On October 1, I will be commemorating thirteen years as your priest here at St. Stephen’s.

I can tell you, they have been the most incredible thirteen years of my life.

Personally, they have been, of course, some very, very hard years.

As a priest, they have been years in which I have seen God at work in ways I never have before.

This congregation has grown and flourished in incredible ways!

And it’s amazing!

 Seeing all this we need to give the credit where the credit is truly due:

The Holy Spirit.

Here.

Among us.

Growth of this kind can truly be a cause for us to celebrate that Spirit’s Presence among us.

It can help us to realize that this is truly the place in which God’s dwells.

God is truly here, with us, in all that we do together.

The name of God is proclaimed in the ministries we do here.

In the outreach we do.

In the witness we make in the community of Farg0-Moorhead and in the wider Church.

God is here, with us.

God is working through us and in us.

Sometimes, when we are in the midst of it all, when we are doing the work, we sometimes miss that perspective.

We miss that sense of holiness and renewal and life that comes bubbling up from a healthy and vital congregation working together.

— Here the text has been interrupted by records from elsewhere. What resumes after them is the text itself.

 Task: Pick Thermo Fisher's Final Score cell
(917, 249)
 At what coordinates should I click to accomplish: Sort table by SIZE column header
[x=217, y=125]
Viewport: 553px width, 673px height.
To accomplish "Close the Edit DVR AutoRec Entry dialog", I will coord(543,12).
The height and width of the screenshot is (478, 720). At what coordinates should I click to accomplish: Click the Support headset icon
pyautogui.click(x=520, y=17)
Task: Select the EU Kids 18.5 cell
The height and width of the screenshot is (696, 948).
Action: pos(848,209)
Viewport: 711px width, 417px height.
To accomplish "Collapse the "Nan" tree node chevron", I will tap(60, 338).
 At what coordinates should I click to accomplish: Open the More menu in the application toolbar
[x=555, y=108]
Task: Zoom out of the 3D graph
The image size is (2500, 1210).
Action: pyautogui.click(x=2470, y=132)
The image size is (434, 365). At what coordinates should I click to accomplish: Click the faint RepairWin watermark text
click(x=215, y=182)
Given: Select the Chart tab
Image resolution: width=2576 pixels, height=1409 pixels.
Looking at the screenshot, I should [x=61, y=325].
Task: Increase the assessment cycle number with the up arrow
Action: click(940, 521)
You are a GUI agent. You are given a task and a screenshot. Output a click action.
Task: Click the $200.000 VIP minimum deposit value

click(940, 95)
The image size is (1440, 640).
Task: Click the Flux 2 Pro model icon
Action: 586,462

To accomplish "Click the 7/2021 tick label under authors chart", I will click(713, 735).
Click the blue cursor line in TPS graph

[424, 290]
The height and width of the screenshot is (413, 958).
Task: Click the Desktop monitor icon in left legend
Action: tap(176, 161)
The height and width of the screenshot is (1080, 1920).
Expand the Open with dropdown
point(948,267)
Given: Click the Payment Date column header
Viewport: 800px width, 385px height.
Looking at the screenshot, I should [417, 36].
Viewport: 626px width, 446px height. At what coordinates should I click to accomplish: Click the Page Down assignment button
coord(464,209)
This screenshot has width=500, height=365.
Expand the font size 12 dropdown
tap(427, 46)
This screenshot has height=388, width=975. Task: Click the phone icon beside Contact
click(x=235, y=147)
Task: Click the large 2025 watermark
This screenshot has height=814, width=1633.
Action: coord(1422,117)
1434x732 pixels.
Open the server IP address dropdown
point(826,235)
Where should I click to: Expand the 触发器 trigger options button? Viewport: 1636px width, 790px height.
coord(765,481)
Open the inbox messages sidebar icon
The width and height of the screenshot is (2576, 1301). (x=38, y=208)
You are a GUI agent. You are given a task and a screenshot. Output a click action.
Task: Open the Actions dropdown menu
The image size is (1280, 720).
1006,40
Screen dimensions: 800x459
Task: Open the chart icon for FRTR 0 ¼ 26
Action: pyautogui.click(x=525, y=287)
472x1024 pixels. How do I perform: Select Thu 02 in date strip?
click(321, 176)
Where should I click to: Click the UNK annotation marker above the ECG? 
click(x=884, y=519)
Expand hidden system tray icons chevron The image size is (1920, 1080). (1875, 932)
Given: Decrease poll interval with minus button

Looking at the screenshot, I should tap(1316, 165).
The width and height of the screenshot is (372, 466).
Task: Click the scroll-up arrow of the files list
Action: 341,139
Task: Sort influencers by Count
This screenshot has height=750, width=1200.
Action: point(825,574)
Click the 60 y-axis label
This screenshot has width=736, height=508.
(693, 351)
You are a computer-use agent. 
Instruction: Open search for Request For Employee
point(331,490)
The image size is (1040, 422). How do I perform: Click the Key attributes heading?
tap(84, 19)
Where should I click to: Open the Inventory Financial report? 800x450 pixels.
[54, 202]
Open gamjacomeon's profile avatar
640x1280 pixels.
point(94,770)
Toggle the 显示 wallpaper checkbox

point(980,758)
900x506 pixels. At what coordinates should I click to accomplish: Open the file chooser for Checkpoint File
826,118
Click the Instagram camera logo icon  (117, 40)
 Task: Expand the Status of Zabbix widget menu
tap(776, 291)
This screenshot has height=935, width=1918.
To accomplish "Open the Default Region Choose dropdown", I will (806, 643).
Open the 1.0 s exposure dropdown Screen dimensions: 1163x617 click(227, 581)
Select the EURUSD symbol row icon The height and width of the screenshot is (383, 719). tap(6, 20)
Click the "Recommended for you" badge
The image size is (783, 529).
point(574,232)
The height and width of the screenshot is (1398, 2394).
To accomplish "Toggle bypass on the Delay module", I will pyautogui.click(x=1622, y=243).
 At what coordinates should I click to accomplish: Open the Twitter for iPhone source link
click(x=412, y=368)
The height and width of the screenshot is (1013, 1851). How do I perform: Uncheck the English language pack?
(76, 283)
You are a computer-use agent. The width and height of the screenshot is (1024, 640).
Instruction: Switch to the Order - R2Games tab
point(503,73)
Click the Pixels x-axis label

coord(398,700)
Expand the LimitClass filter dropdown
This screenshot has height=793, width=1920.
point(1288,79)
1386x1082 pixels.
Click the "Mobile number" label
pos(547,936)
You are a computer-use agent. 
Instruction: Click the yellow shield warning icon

We miss the fact that God truly is here.

And that this is the House of God and the Gate of Heaven.  

So, it is good to stop and listen for a moment.

It is good to reorient ourselves.

It is good to refocus and see what ways we can move forward together.

It is good to look around and see how God is working through us.

In a few moments, we will recognize and give thanks for now only our new members but for all our members and the many ministries of this church.

Many of the ministries that happen here at St. Stephen’s go on clandestinely.

They go on behind the scenes, in ways most of us (with exception of God) don’t even see and recognize.

But that is how God works as well.

God works oftentimes clandestinely, through us and around us.

This morning, however, we are seeing very clearly the ways in which God works not so clandestinely.

We see it in the continued growth of St. Stephen’s.

We see it in the continued vitality here.

We see it in the continued love here.

We see it in the tangible things, in our altar, in the bread and wine of the Eucharist, in our scripture readings, in our windows, in the smell of incense in the air, in our service to9ward each other. In US.

But behind all these incredible things happening now, God has also worked slowly and deliberately and seemingly clandestinely throughout the years.

And for all of this—the past, the present and the future—we are truly thankful.

God truly is in this place.

This is truly the house of God.

WE truly are the house of God.

This is the place in which love is proclaimed and acted out.

So, let us rejoice.

Let us rejoice in where we have been.

Let us rejoice in where we are.

Let us rejoice in where we are going.

And, in our rejoicing, let us truly be God’s own people.

Let us be God’s people in order that we might proclaim, in love, the mighty and merciful acts of Christ, the living and unmovable stone, on whom we find our security and our foundation.  

Let us pray.

Holy and loving God, bless us on this 65th anniversary of our founding, and help us to continue to do the good works you have instilled in us. Let us love as you command us to love. Let us include all those who seek us out. And let your holiness and life dwell here with us in all that we do and say. We ask this in name of Jesus, our foundation. Amen.